══ DATA SECTION ══

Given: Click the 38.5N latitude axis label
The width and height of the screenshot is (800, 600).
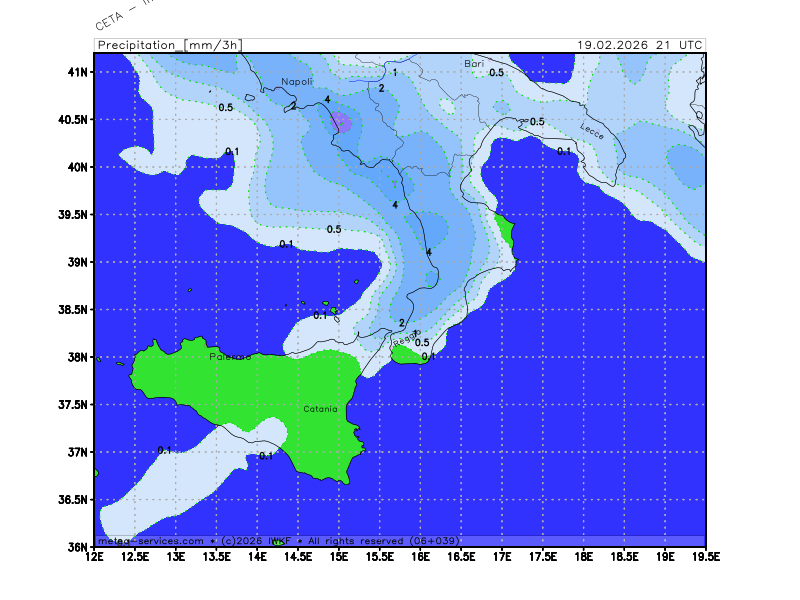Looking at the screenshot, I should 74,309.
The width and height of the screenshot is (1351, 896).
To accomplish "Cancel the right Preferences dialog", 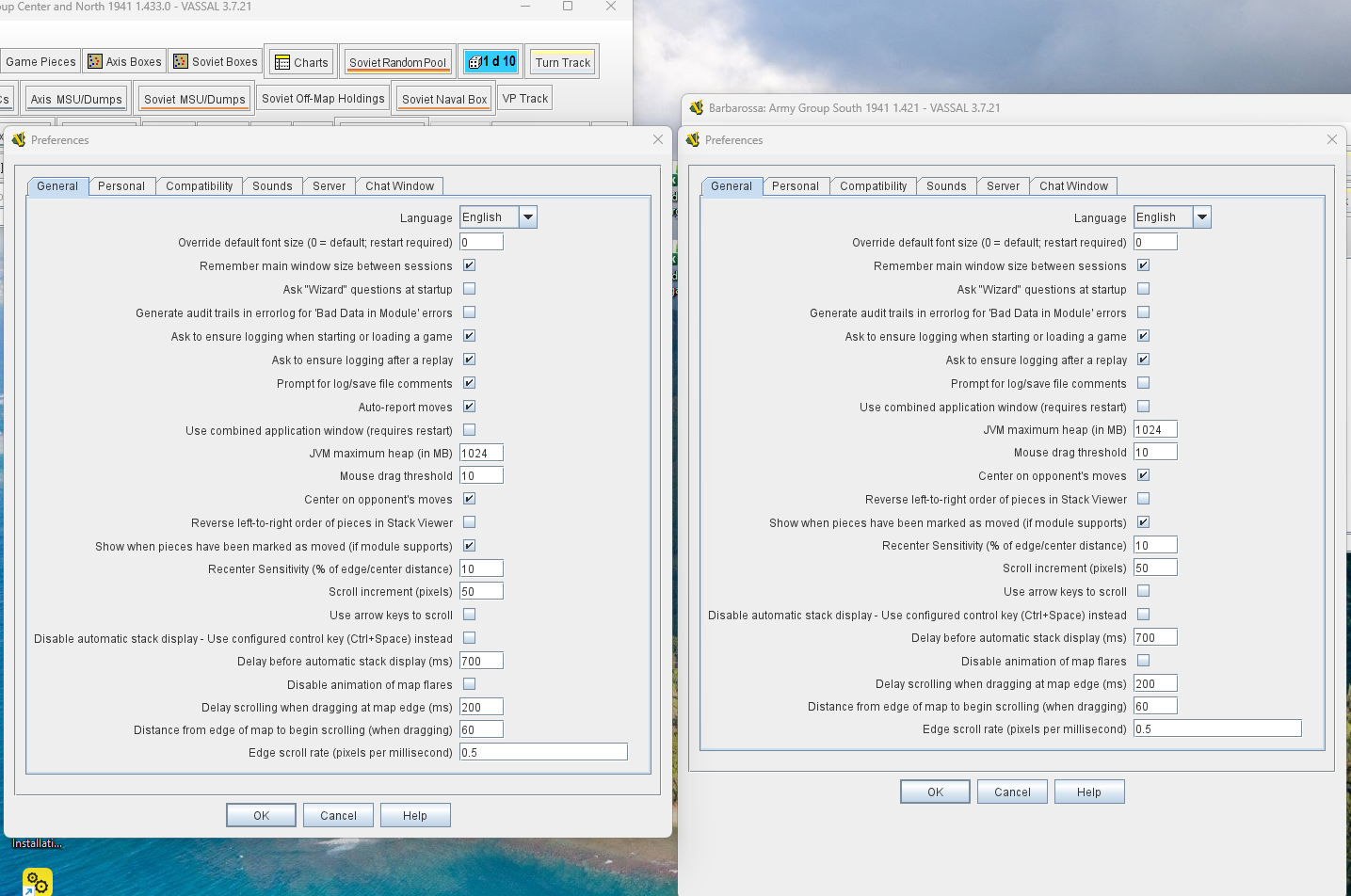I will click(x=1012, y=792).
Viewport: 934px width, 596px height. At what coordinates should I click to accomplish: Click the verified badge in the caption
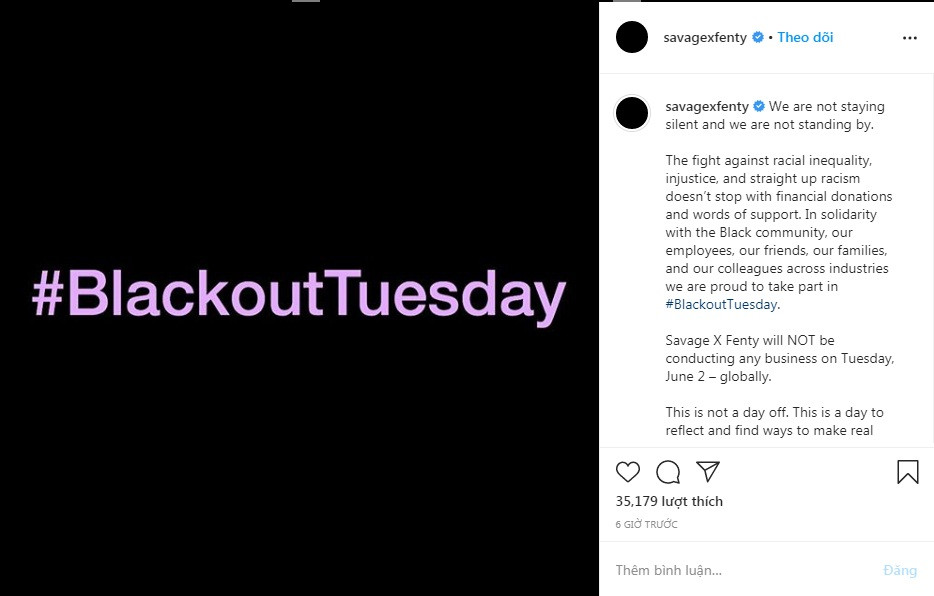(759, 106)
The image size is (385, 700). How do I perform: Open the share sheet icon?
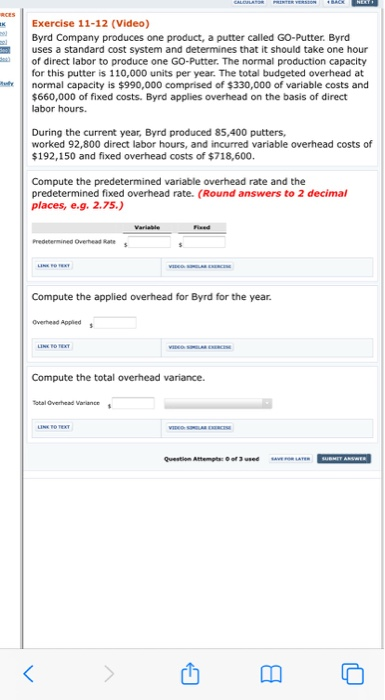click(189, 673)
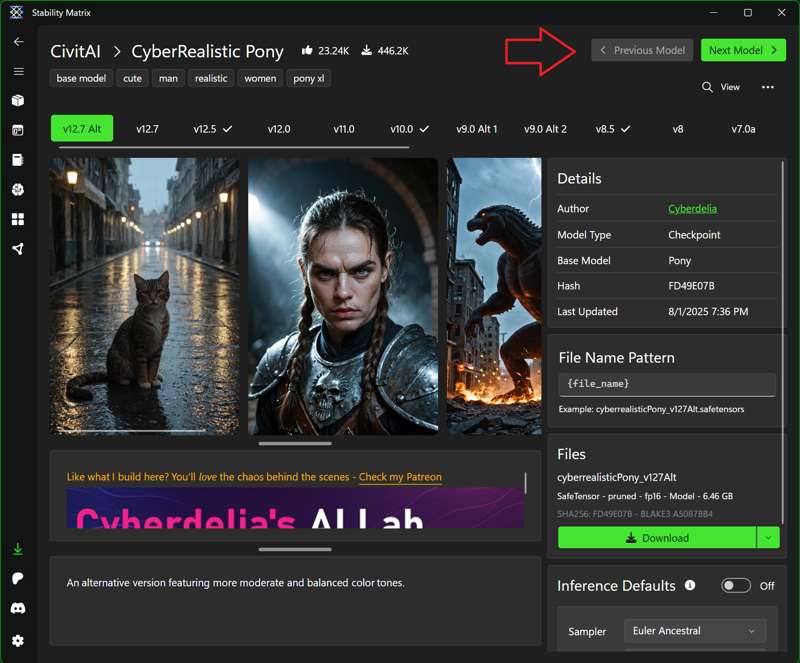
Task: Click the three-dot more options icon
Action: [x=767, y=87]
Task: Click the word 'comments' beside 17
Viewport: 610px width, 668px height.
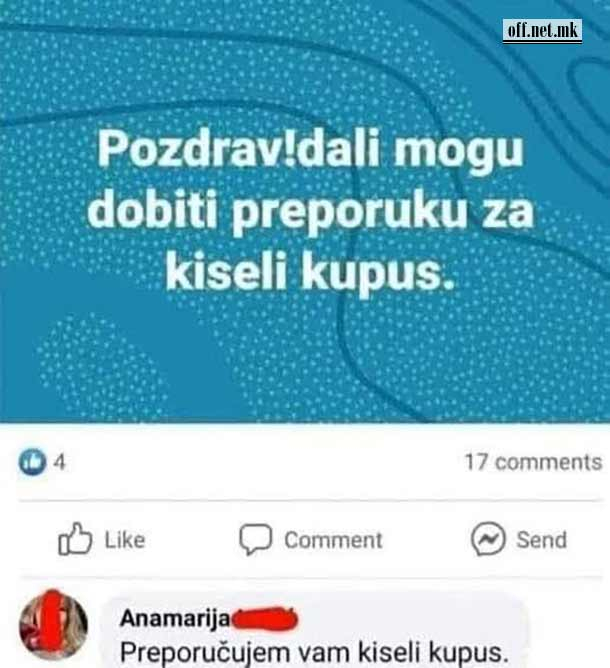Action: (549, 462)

═══

Please write out exactly the lines from the one containing "Viewport: 934px width, 596px" through the last line of the records above, and leave out any pictures.

Viewport: 934px width, 596px height. At what coordinates should I click to accomplish: Click the verified badge in the caption
(759, 106)
The image size is (385, 700). How do I perform: Open the share sheet icon?
click(189, 673)
Task: Click the three-dot more options icon
Action: [x=767, y=87]
Task: Click the word 'comments' beside 17
Viewport: 610px width, 668px height.
Action: (549, 462)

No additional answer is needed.